The Columbia Phonograph Company recorded and released the Brown Brothers’ performance of Frank W. Meacham’s 1885 march, American Patrol as a double-sided 10-inch 78-rpm disc in June 1911.  The B-side of this recording included the piece The Bull Frog and the Coon, performed that same month by the Brown Quintet. 

The Six Brown Brothers performing “American Patrol.” Recorded by Columbia Phonograph Company, 1911.

Several additional times Meacham’s march was recorded by the Browns for the United Talking Machine Company, Lakeside Record Company, and the U.S. Everlasting Recording Company between 1911 and 1912.  While the Six Spillers saxophone ensemble was an equally popular vaudeville act across the country, the Brown Brothers were able to capitalize on racial biases of the time, securing contracts with several recording companies during the teens and 1920s.  However, the Browns were not the first saxophonists to be recorded.

Edward A. Lefebre, considered at the time to be the greatest saxophonist, was the first recorded by the Edison Phonograph Company in 1889.  His music student, Bessie Mecklem (1876-1942), recorded twelve wax cylinders of accompanied solos with the Edison Phonograph Company beginning in 1892.  In 1894, she recorded her first solo performance and later made recordings with the Columbia Phonograph Company in 1896, 1901, and 1908.  

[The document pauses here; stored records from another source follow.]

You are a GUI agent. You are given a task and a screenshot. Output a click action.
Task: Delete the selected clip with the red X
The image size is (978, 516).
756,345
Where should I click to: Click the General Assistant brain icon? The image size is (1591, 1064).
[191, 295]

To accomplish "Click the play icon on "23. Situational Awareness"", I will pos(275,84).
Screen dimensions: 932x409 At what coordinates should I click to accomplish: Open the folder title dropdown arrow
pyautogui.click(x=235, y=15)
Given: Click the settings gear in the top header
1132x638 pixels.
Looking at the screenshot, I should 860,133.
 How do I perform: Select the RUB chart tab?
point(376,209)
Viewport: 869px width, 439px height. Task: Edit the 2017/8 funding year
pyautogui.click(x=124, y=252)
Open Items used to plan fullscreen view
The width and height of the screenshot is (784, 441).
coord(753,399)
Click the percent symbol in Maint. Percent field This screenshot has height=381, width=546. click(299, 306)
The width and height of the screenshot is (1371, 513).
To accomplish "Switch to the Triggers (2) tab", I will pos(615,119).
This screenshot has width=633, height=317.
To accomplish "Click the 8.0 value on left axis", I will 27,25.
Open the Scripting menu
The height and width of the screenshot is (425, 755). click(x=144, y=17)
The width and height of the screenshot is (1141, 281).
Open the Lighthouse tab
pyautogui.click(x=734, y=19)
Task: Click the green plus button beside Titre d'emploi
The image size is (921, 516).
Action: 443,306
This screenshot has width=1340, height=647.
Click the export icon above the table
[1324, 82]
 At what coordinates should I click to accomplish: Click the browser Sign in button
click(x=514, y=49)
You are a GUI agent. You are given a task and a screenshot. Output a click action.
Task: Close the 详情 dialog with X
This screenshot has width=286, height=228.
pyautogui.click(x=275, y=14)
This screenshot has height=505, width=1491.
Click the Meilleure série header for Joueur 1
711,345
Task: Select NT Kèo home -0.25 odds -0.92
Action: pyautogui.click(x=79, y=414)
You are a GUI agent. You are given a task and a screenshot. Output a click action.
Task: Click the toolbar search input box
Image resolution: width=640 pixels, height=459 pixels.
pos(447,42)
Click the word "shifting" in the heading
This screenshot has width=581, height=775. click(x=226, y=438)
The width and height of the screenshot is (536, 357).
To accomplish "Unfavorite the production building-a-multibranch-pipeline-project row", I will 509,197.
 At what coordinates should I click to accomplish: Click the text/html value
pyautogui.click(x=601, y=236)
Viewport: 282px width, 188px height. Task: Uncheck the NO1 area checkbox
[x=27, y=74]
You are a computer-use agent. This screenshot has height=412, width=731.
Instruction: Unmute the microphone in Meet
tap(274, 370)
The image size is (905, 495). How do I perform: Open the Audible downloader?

The Brown Brothers were the first saxophone quintet to make recordings as a saxophone ensemble.  The Columbia Phonograph Company contracted the Browns for a series of audio recordings starting in 1911.  They felt the Brown quintet could produce the full range of orchestral sounds that would be “one of the most delightful sources of musical entertainment” and serve as a “uniquely attractive novelty” for Columbia’s customers.  While the Brown Brothers’ public performances consisted predominantly of ragtime melodies, their Columbia recordings featured “Columbia, the Gem of the Ocean,” “Dixie,” and “Yankee Doodle,” to help entice customers unfamiliar with the sounds of the saxophone at that time to consider purchasing one of their new saxophone recordings.